• DO THIS:
Please reproduce all the items below, replacing each "height and width" with "dimensions" and leaving everything else unchanged.

### MATERIAL ###

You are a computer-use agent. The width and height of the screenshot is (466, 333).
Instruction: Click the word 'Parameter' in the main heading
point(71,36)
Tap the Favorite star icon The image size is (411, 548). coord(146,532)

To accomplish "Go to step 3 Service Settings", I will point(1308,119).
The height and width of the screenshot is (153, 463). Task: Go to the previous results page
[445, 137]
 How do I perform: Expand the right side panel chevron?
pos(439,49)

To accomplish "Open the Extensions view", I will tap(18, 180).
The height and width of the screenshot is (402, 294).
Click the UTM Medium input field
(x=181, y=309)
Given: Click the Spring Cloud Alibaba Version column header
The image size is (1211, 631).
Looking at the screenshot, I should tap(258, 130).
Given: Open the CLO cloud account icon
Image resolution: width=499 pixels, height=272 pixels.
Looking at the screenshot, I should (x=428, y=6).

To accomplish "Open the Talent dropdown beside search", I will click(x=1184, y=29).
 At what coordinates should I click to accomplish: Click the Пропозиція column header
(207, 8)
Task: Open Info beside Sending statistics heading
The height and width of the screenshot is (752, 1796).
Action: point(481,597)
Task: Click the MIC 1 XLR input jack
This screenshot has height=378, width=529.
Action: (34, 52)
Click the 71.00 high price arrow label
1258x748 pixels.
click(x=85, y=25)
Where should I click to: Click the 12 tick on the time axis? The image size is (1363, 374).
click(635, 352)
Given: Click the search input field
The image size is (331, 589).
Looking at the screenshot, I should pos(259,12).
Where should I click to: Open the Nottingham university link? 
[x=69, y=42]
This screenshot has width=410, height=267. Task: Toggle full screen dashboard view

###

• RESPONSE TO THE TASK:
You are a computer-use agent. The width and height of the screenshot is (466, 333).
Instruction: Click the word 'Parameter' in the main heading
point(71,36)
Tap the Favorite star icon The image size is (411, 548). coord(146,532)

To accomplish "Go to step 3 Service Settings", I will point(1308,119).
The dimensions of the screenshot is (153, 463). Task: Go to the previous results page
[445, 137]
 How do I perform: Expand the right side panel chevron?
pos(439,49)

To accomplish "Open the Extensions view", I will tap(18, 180).
The dimensions of the screenshot is (402, 294).
Click the UTM Medium input field
(x=181, y=309)
Given: Click the Spring Cloud Alibaba Version column header
The image size is (1211, 631).
Looking at the screenshot, I should tap(258, 130).
Given: Open the CLO cloud account icon
Image resolution: width=499 pixels, height=272 pixels.
Looking at the screenshot, I should (x=428, y=6).

To accomplish "Open the Talent dropdown beside search", I will click(x=1184, y=29).
 At what coordinates should I click to accomplish: Click the Пропозиція column header
(207, 8)
Task: Open Info beside Sending statistics heading
The dimensions of the screenshot is (752, 1796).
Action: point(481,597)
Task: Click the MIC 1 XLR input jack
This screenshot has height=378, width=529.
Action: (34, 52)
Click the 71.00 high price arrow label
1258x748 pixels.
click(x=85, y=25)
Where should I click to: Click the 12 tick on the time axis? The image size is (1363, 374).
click(635, 352)
Given: Click the search input field
The image size is (331, 589).
Looking at the screenshot, I should pos(259,12).
Where should I click to: Open the Nottingham university link? 
[x=69, y=42]
This screenshot has width=410, height=267. Task: Toggle full screen dashboard view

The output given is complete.